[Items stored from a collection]
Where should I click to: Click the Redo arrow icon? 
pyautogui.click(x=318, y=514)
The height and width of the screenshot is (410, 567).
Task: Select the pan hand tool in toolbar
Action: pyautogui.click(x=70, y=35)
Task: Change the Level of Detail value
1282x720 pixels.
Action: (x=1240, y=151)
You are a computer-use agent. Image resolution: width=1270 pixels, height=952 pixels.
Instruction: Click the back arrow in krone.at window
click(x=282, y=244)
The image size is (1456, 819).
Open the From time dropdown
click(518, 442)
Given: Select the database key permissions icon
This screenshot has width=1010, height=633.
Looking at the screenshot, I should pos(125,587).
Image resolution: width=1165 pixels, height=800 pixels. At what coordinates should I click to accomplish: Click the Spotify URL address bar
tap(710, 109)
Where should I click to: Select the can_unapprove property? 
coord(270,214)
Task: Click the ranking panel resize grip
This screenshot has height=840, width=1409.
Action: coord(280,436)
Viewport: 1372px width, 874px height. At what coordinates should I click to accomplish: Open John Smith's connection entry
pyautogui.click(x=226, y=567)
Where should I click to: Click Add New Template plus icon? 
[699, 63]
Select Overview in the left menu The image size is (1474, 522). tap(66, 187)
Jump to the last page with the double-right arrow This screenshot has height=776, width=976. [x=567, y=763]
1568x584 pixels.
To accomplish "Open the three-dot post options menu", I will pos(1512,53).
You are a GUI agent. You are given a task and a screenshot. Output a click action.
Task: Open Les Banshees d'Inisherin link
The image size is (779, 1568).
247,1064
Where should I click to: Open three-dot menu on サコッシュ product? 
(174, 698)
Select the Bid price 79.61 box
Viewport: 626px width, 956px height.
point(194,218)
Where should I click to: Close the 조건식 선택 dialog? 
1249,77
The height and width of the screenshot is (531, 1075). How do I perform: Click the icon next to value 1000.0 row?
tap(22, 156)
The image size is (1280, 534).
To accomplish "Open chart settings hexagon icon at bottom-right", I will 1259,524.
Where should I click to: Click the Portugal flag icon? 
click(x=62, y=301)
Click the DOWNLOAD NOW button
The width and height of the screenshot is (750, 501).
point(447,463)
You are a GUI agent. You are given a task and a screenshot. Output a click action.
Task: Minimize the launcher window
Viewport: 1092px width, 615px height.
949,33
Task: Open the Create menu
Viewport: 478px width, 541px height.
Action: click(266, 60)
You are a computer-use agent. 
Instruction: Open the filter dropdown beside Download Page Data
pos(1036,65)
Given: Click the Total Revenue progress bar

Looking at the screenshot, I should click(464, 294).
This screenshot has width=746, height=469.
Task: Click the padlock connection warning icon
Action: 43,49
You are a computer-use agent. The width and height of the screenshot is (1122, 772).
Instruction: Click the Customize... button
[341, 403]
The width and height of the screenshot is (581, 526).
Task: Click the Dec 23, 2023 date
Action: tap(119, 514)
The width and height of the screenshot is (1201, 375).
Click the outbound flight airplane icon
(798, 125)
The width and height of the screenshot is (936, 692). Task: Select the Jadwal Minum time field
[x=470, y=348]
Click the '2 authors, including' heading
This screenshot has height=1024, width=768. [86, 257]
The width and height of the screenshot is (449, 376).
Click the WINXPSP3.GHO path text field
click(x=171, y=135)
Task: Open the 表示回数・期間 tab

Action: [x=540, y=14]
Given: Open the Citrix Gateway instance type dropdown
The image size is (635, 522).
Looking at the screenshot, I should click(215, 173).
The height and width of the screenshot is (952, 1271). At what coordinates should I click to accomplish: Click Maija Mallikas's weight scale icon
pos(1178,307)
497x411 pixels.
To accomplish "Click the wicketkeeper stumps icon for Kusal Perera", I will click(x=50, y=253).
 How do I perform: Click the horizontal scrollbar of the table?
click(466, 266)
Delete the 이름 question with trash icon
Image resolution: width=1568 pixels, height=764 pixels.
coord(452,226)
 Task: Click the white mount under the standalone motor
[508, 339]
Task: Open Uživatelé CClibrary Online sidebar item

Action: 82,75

§ Your instructions
Output all of the data above again, word for word and unchanged.

§ Response to the exercise
Where should I click to: Click the Redo arrow icon? 
pyautogui.click(x=318, y=514)
The height and width of the screenshot is (410, 567).
Task: Select the pan hand tool in toolbar
Action: pyautogui.click(x=70, y=35)
Task: Change the Level of Detail value
1282x720 pixels.
Action: (x=1240, y=151)
You are a computer-use agent. Image resolution: width=1270 pixels, height=952 pixels.
Instruction: Click the back arrow in krone.at window
click(x=282, y=244)
The image size is (1456, 819).
Open the From time dropdown
click(518, 442)
Given: Select the database key permissions icon
This screenshot has width=1010, height=633.
Looking at the screenshot, I should pos(125,587).
Image resolution: width=1165 pixels, height=800 pixels. At what coordinates should I click to accomplish: Click the Spotify URL address bar
tap(710, 109)
Where should I click to: Select the can_unapprove property? 
coord(270,214)
Task: Click the ranking panel resize grip
This screenshot has height=840, width=1409.
Action: coord(280,436)
Viewport: 1372px width, 874px height. At what coordinates should I click to accomplish: Open John Smith's connection entry
pyautogui.click(x=226, y=567)
Where should I click to: Click Add New Template plus icon? 
[699, 63]
Select Overview in the left menu The image size is (1474, 522). tap(66, 187)
Jump to the last page with the double-right arrow This screenshot has height=776, width=976. [x=567, y=763]
1568x584 pixels.
To accomplish "Open the three-dot post options menu", I will pos(1512,53).
You are a GUI agent. You are given a task and a screenshot. Output a click action.
Task: Open Les Banshees d'Inisherin link
The image size is (779, 1568).
247,1064
Where should I click to: Open three-dot menu on サコッシュ product? 
(174, 698)
Select the Bid price 79.61 box
Viewport: 626px width, 956px height.
point(194,218)
Where should I click to: Close the 조건식 선택 dialog? 
1249,77
The height and width of the screenshot is (531, 1075). How do I perform: Click the icon next to value 1000.0 row?
tap(22, 156)
The image size is (1280, 534).
To accomplish "Open chart settings hexagon icon at bottom-right", I will 1259,524.
Where should I click to: Click the Portugal flag icon? 
click(x=62, y=301)
Click the DOWNLOAD NOW button
The width and height of the screenshot is (750, 501).
point(447,463)
You are a GUI agent. You are given a task and a screenshot. Output a click action.
Task: Minimize the launcher window
Viewport: 1092px width, 615px height.
949,33
Task: Open the Create menu
Viewport: 478px width, 541px height.
Action: click(266, 60)
You are a computer-use agent. 
Instruction: Open the filter dropdown beside Download Page Data
pos(1036,65)
Given: Click the Total Revenue progress bar

Looking at the screenshot, I should click(464, 294).
This screenshot has width=746, height=469.
Task: Click the padlock connection warning icon
Action: 43,49
You are a computer-use agent. The width and height of the screenshot is (1122, 772).
Instruction: Click the Customize... button
[341, 403]
The width and height of the screenshot is (581, 526).
Task: Click the Dec 23, 2023 date
Action: tap(119, 514)
The width and height of the screenshot is (1201, 375).
Click the outbound flight airplane icon
(798, 125)
The width and height of the screenshot is (936, 692). Task: Select the Jadwal Minum time field
[x=470, y=348]
Click the '2 authors, including' heading
This screenshot has height=1024, width=768. [86, 257]
The width and height of the screenshot is (449, 376).
Click the WINXPSP3.GHO path text field
click(x=171, y=135)
Task: Open the 表示回数・期間 tab

Action: [x=540, y=14]
Given: Open the Citrix Gateway instance type dropdown
The image size is (635, 522).
Looking at the screenshot, I should click(215, 173).
The height and width of the screenshot is (952, 1271). At what coordinates should I click to accomplish: Click Maija Mallikas's weight scale icon
pos(1178,307)
497x411 pixels.
To accomplish "Click the wicketkeeper stumps icon for Kusal Perera", I will click(x=50, y=253).
 How do I perform: Click the horizontal scrollbar of the table?
click(466, 266)
Delete the 이름 question with trash icon
Image resolution: width=1568 pixels, height=764 pixels.
coord(452,226)
 Task: Click the white mount under the standalone motor
[508, 339]
Task: Open Uživatelé CClibrary Online sidebar item

Action: 82,75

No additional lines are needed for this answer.